**REQUIREMENTS**. Arrange these lines as a numbered list, omitting any blank lines and leaving the pictures out of your answer.

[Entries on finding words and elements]
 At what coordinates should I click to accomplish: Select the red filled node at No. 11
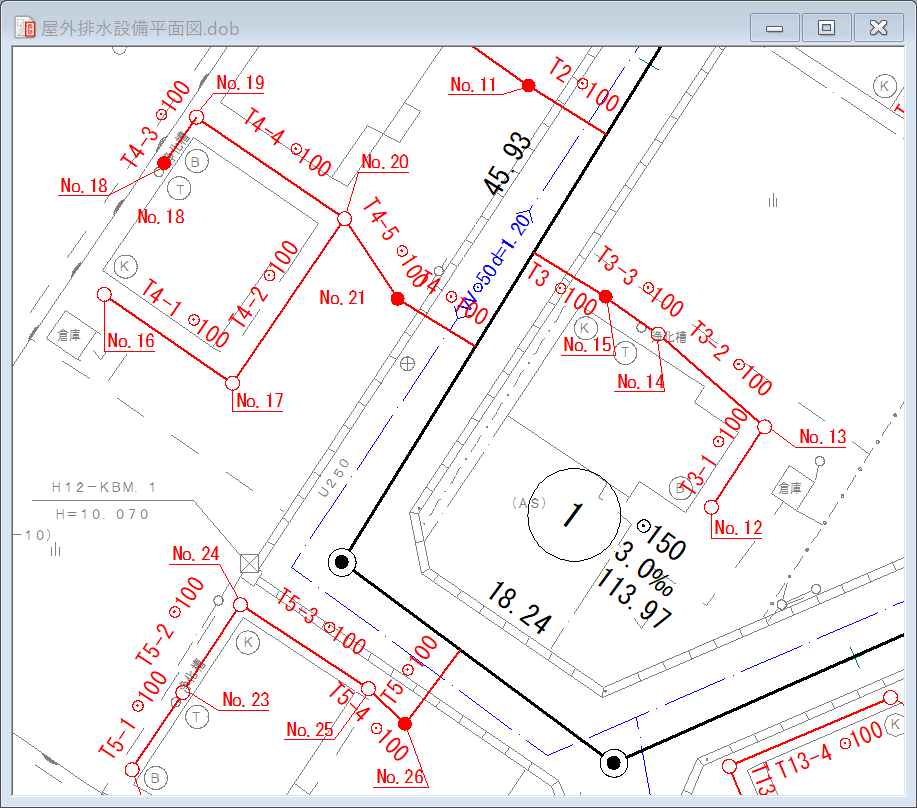click(x=528, y=85)
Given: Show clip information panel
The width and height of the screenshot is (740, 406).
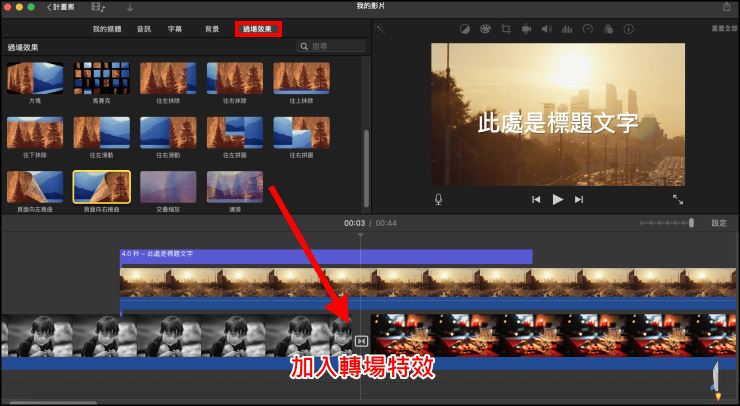Looking at the screenshot, I should tap(627, 29).
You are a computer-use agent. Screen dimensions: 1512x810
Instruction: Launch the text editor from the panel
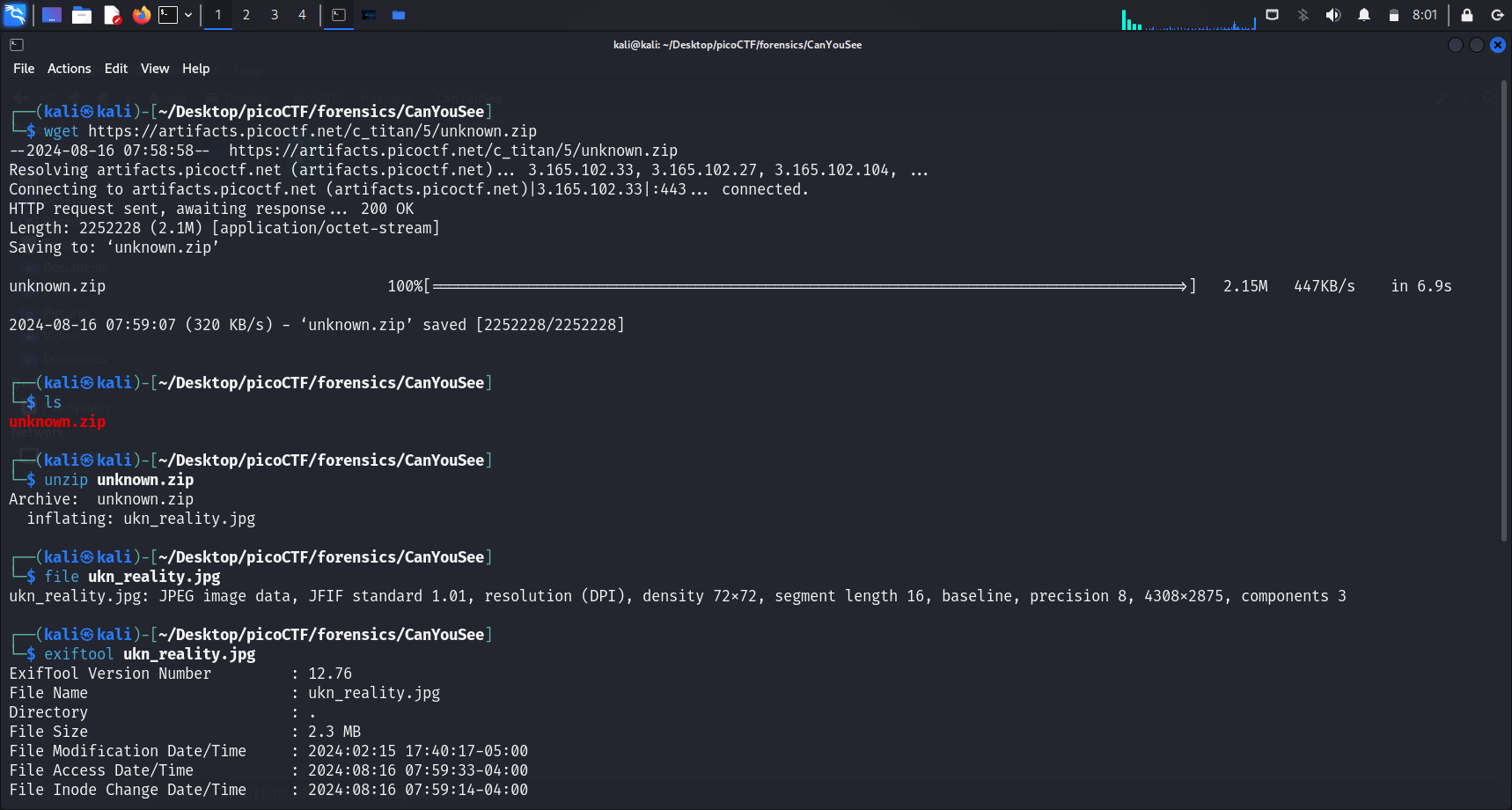pyautogui.click(x=112, y=15)
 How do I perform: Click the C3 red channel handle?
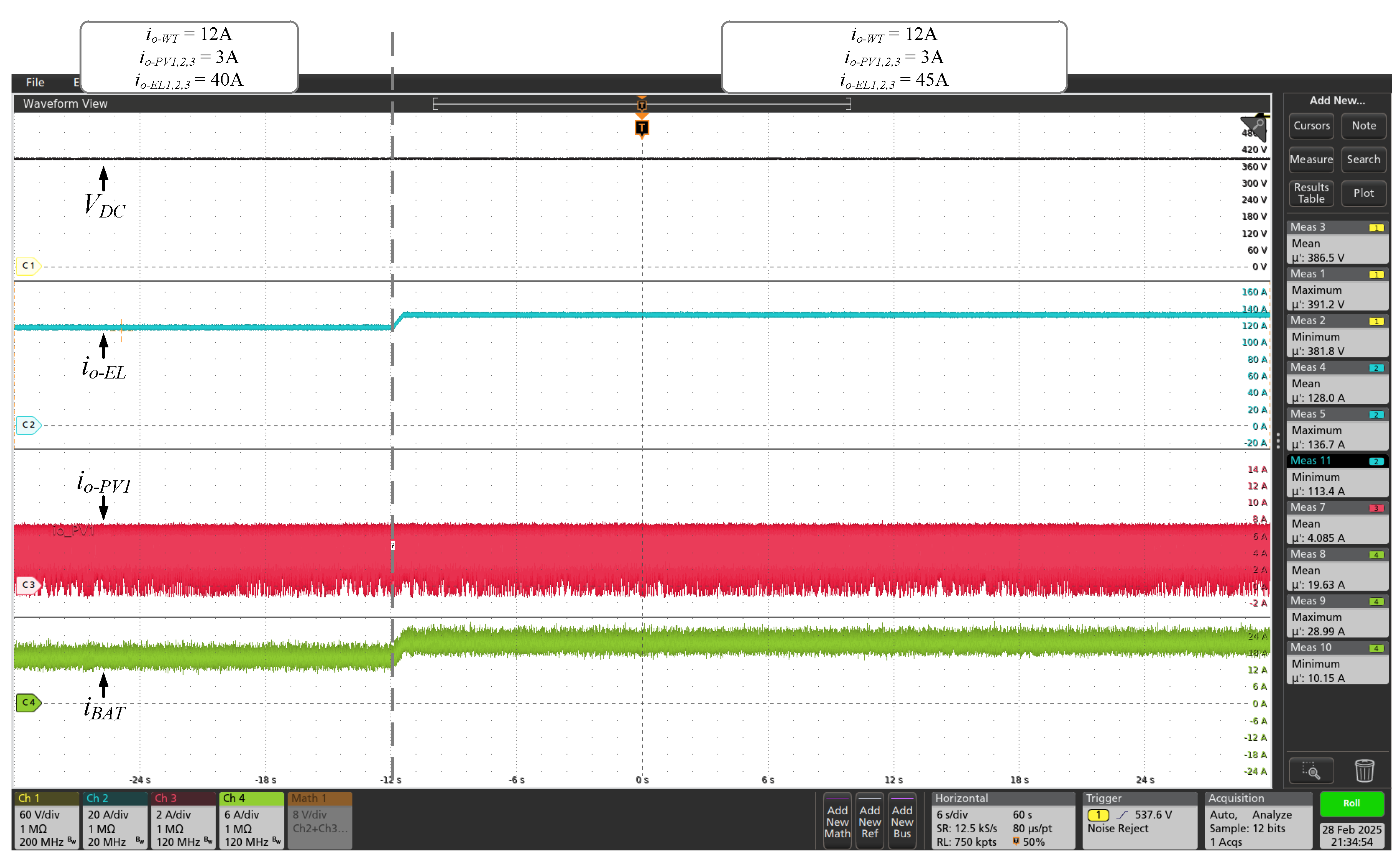click(x=27, y=585)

**TASK ANSWER**.
1.  At what coordinates should I click to accomplish: Select the red filled node at No. 11
2. click(x=528, y=85)
3. Given: Show clip information panel
4. The width and height of the screenshot is (740, 406).
5. Looking at the screenshot, I should tap(627, 29).
6. You are a computer-use agent. Screen dimensions: 1512x810
7. Instruction: Launch the text editor from the panel
8. pyautogui.click(x=112, y=15)
9.  How do I perform: Click the C3 red channel handle?
10. click(x=27, y=585)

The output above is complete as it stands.